Stimuleer het verdragen en op termijn accepteren van de
plaatsing door ouders een rol te geven in het leven van hun
kind (contact faciliteren, hen betrekken bij belangrijke
gebeurtenissen), ouders te begeleiden in hun rouwproces en
het vormgeven van hun nieuwe rol, en pleegouders te
helpen hoe zij de ouders een rol geven in het leven van het
pleegkind.
• Stel een zorgteam samen waarin het pleegkind (vanaf 12
jaar) en ouders, pleegouders, belangrijke personen uit het
netwerk en professionals rondom het gezin participeren.
Maak in het zorgteam samen met ouders, pleegkind en
pleegouders duidelijke afspraken over de doelen van de
plaatsing en de rollen, taken en grenzen van alle
betrokkenen.

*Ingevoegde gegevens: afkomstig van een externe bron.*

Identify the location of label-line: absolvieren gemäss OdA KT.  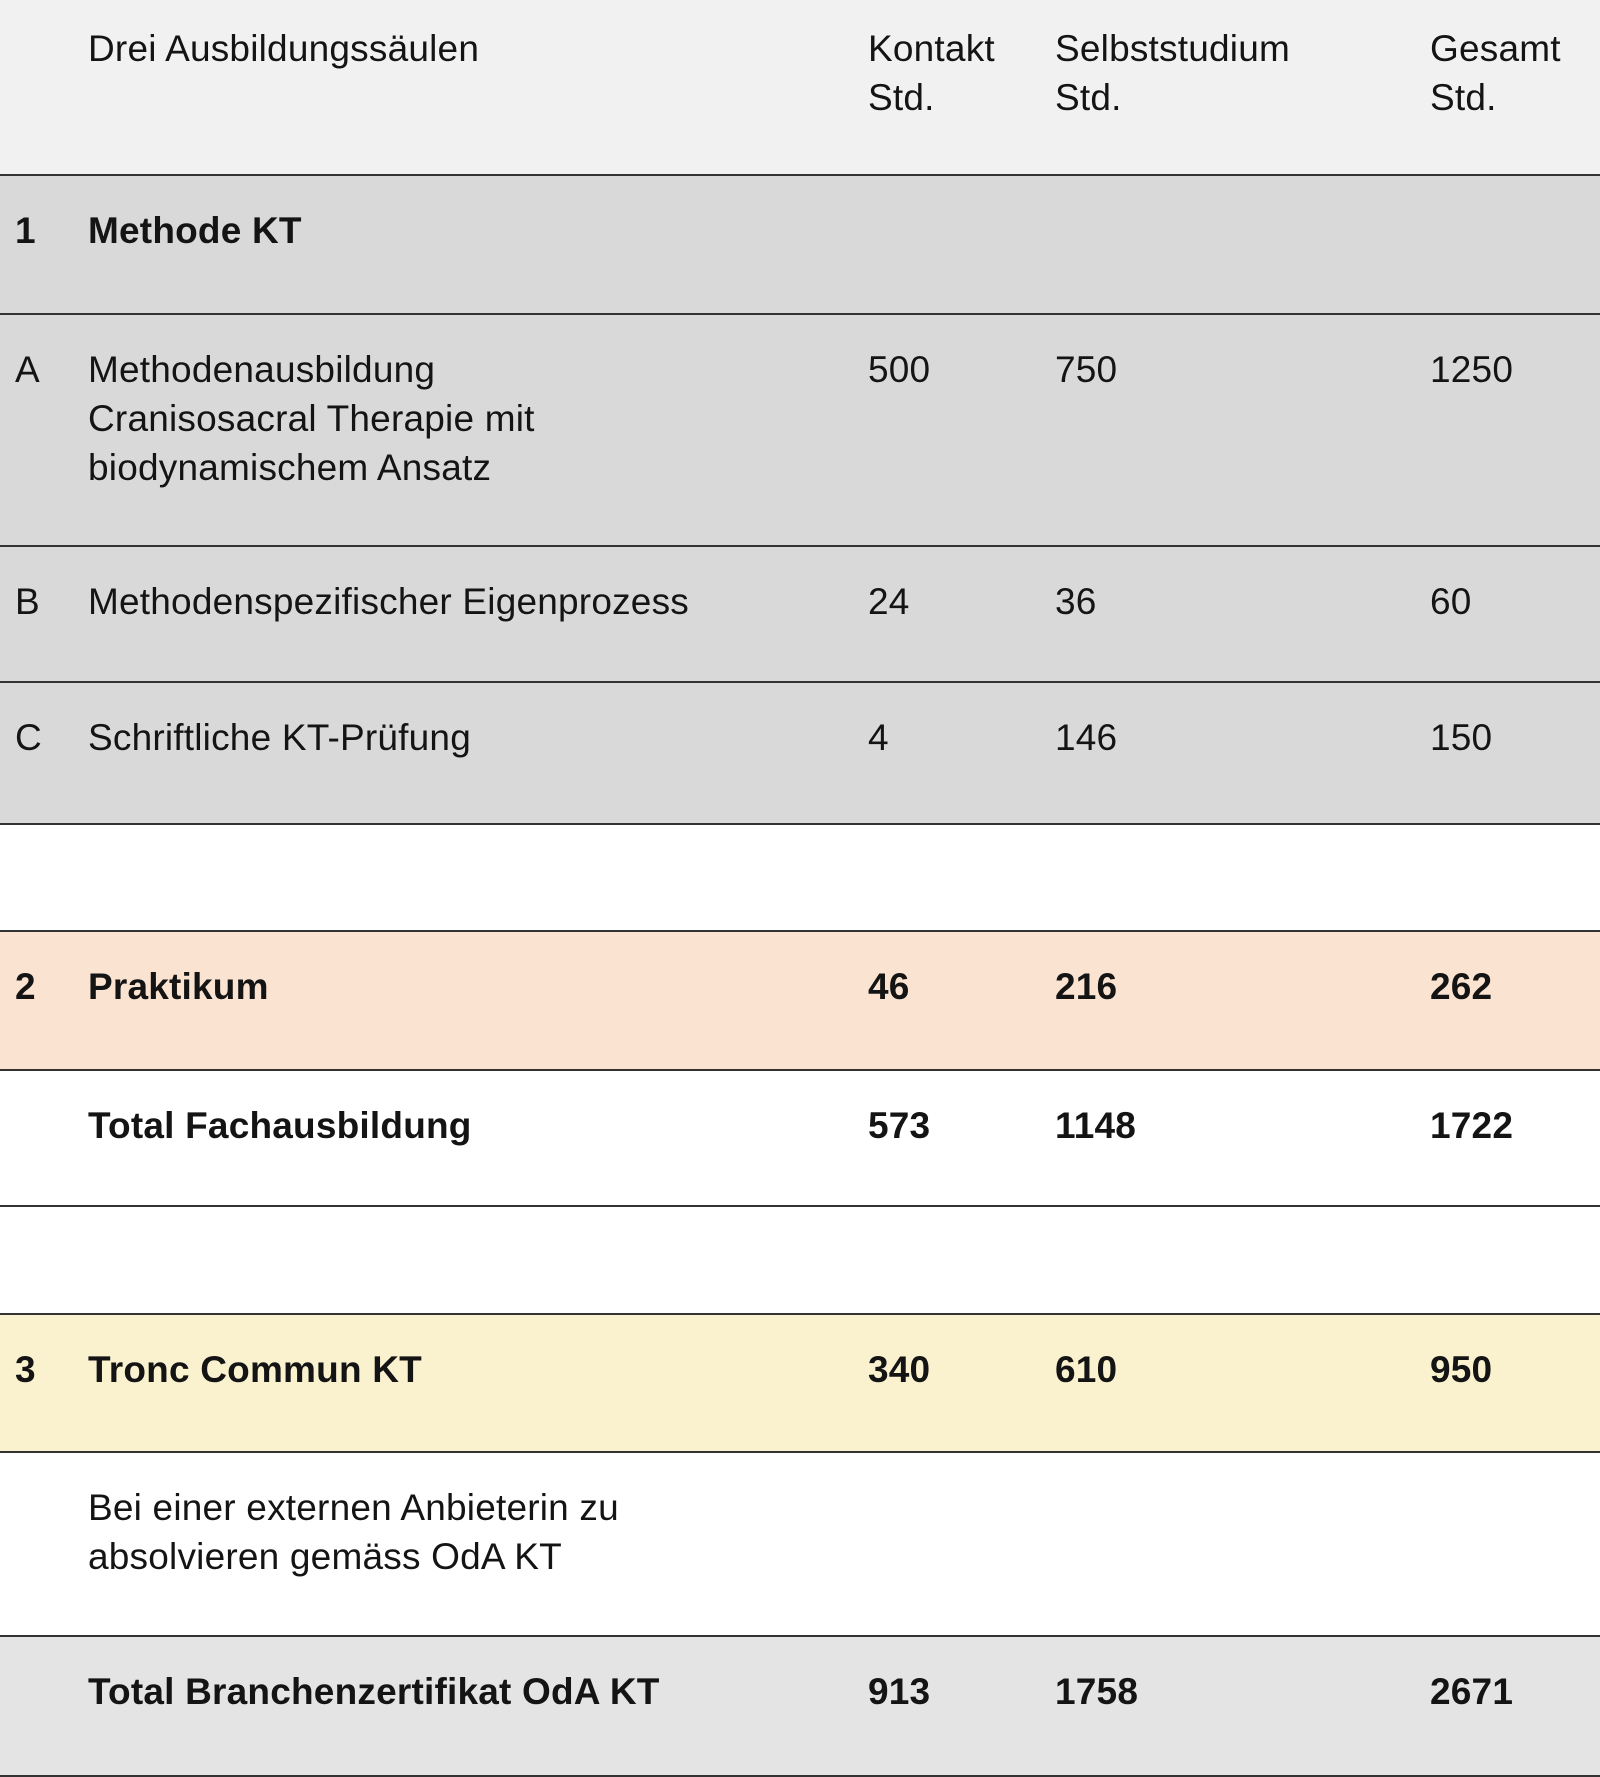
(325, 1556).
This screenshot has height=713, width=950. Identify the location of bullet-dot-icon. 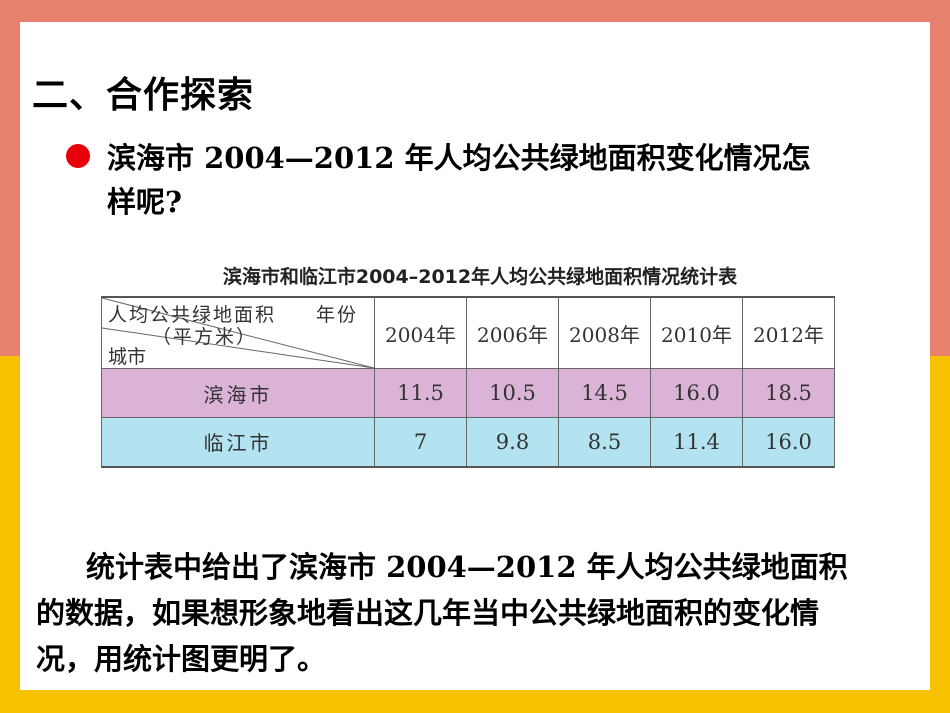
(78, 156).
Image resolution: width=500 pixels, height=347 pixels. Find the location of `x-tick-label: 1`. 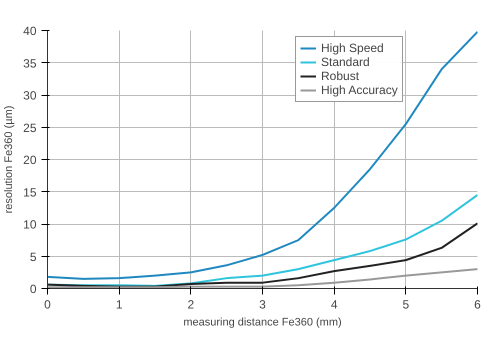

x-tick-label: 1 is located at coordinates (120, 305).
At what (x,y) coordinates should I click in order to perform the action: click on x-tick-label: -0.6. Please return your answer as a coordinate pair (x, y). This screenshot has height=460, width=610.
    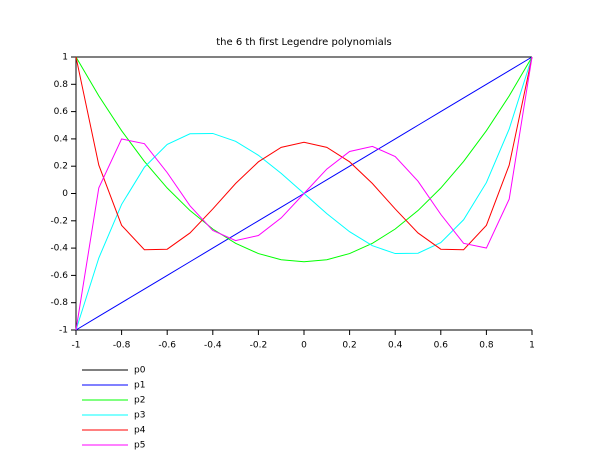
    Looking at the image, I should click on (167, 346).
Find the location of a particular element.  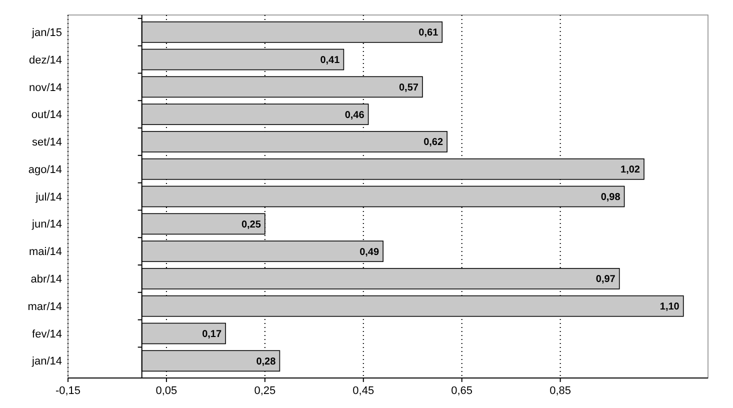

x-tick-label: 0,45 is located at coordinates (363, 391).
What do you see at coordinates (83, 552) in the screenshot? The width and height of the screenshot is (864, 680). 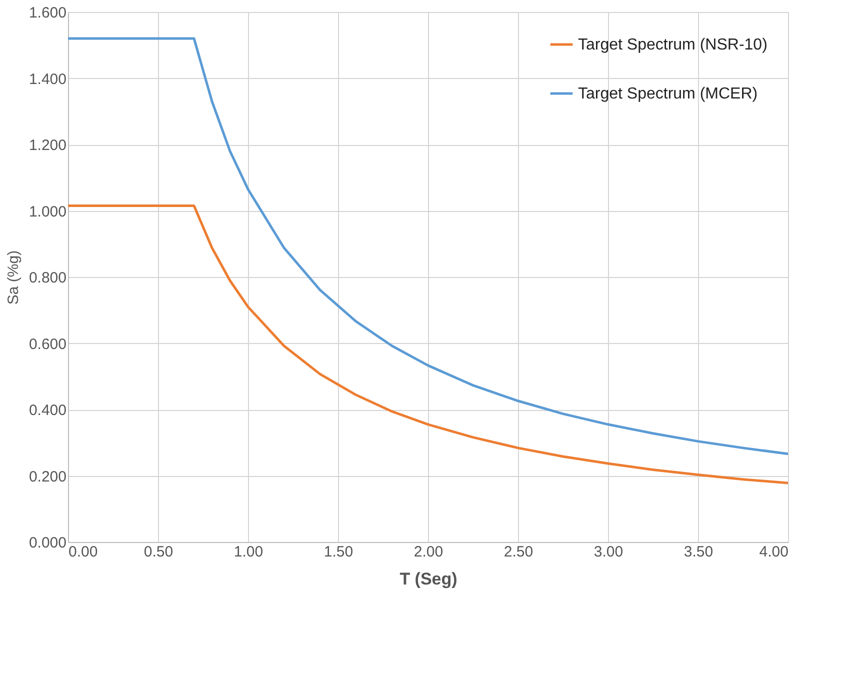 I see `x-tick-label: 0.00` at bounding box center [83, 552].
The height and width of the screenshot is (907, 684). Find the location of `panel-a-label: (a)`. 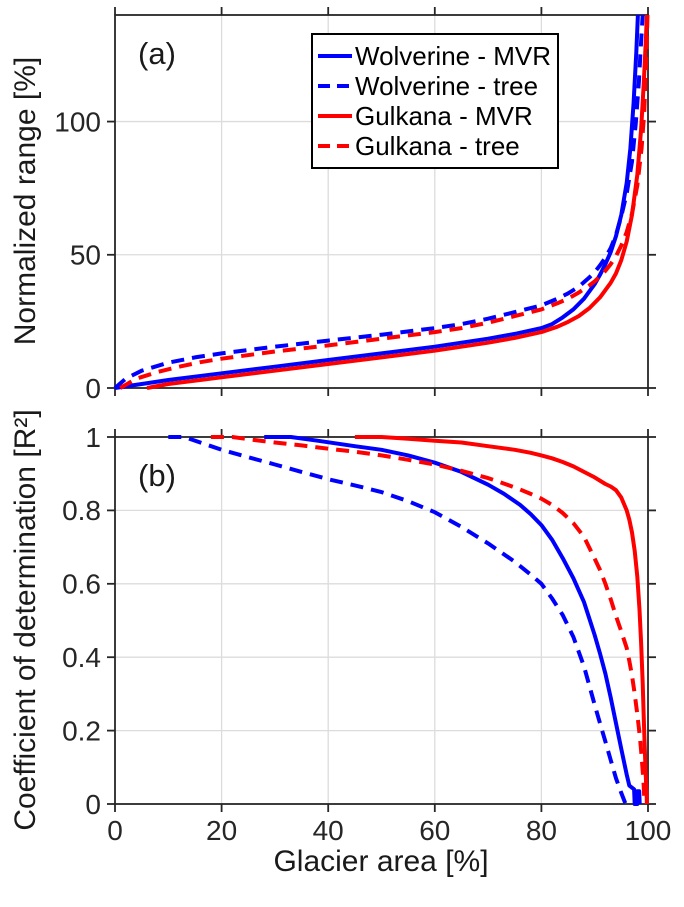

panel-a-label: (a) is located at coordinates (157, 54).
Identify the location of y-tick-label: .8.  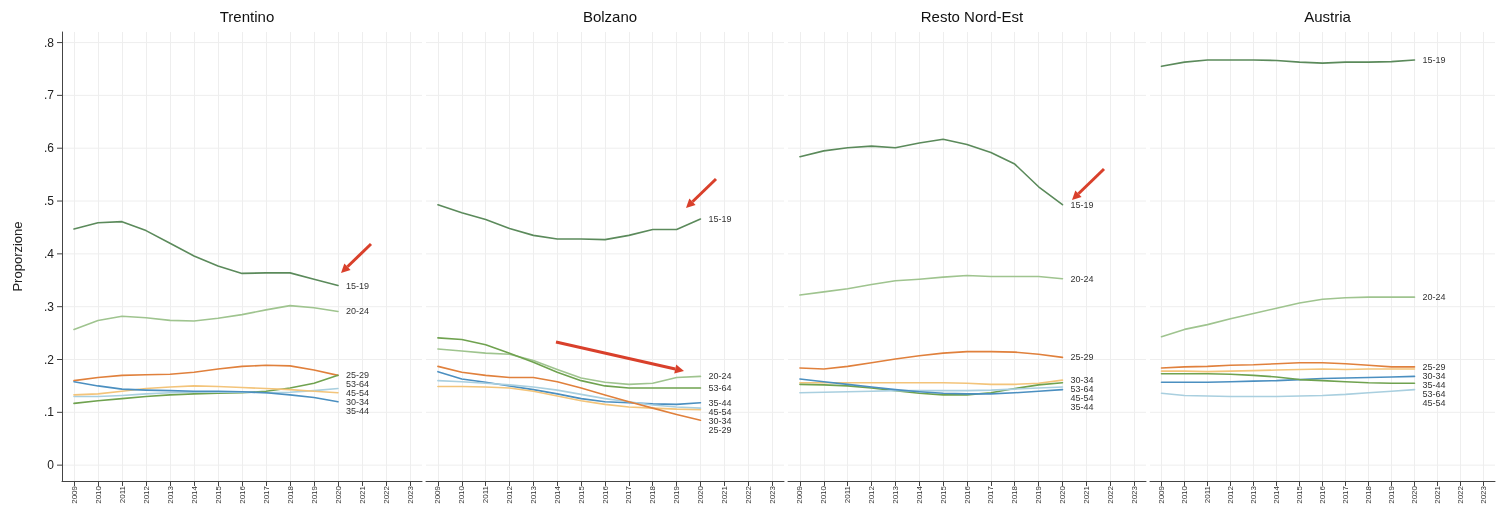
(49, 42).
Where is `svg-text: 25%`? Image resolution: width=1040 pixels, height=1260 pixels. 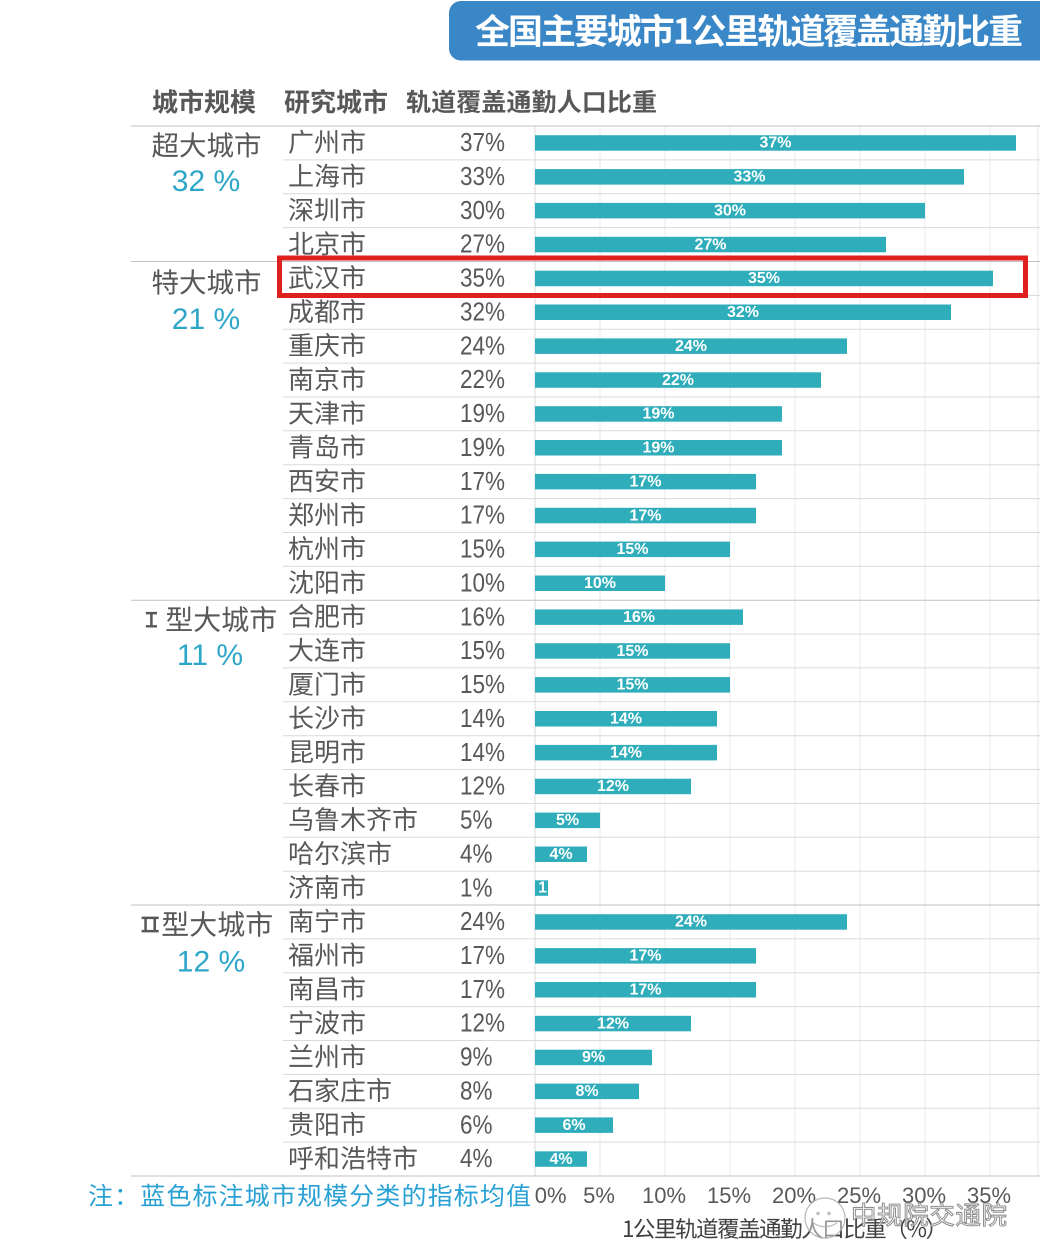 svg-text: 25% is located at coordinates (859, 1196).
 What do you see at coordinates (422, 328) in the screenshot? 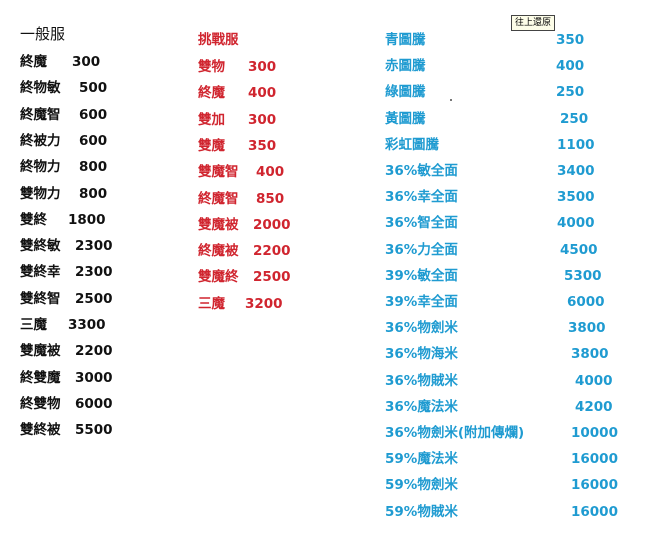
I see `totem-item-name: 36%物劍米` at bounding box center [422, 328].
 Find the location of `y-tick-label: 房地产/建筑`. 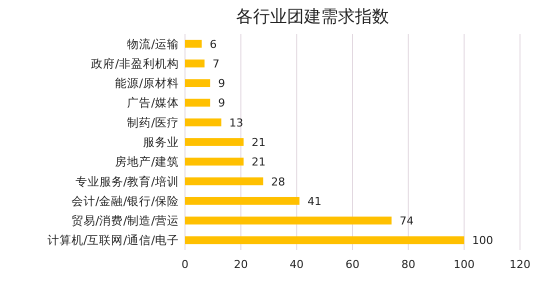

y-tick-label: 房地产/建筑 is located at coordinates (147, 162).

Zorg ook voor een gedeelde planning. Maak
concrete afspraken over alledaagse zaken zoals contact met
school, artsen- en kappersbezoek, het kopen van kleding,
verjaardagen en feestdagen (ook Vader- en Moederdag).
• Zorg dat het pleegkind in het pleeggezin veilig is.
• Streef zoveel mogelijk naar een intensieve samenwerking
met ouders. Daarbij geldt dat er meer kans is op een
succesvolle, intensieve samenwerking als ouders ook al bij
het proces van matching en plaatsing betrokken worden. De
ontwikkeling van het kind is hierin leidend: als de
samenwerking schadelijk is voor de ontwikkeling of het
onveilig is, dan gaat het niet.
• Stel bij terugplaatsing vast welke ondersteuning of nazorg
nodig is, zodat de hereniging voor de jeugdige positief
uitpakt. Er moet een intensieve periode van begeleiding
gegeven worden, omdat oude patronen kunnen terugkeren.
Begeleid actief bij het hervatten van de opvoeding en heb
ook oog voor andere gezinsproblemen (verslaving, schulden,
ziekte) die weer een rol kunnen gaan spelen.
Deze factsheet is gebaseerd op de volgende reviews:
Voorbereiding, selectie en matching in pleegzorg: wat
werkt? (De Baat, 2014), Het nemen van een
opvoedingsbesluit: wat werkt? (Daamen, 2014),
Ontwikkeling van het pleegkind (Daamen, 2014), Ouders,
pleegouders en professionals: posities en samenwerking
(Daamen, 2014), Begeleiden van pleegouders: wat werkt?
(Daamen, 2014), Effectieve interventies voor pleegkinderen
en pleegouders (Zoon, 2014), Continuïteit van pleegzorg
(Zoon, 2014) en Verlaten van pleegzorg (Zoon, 2014).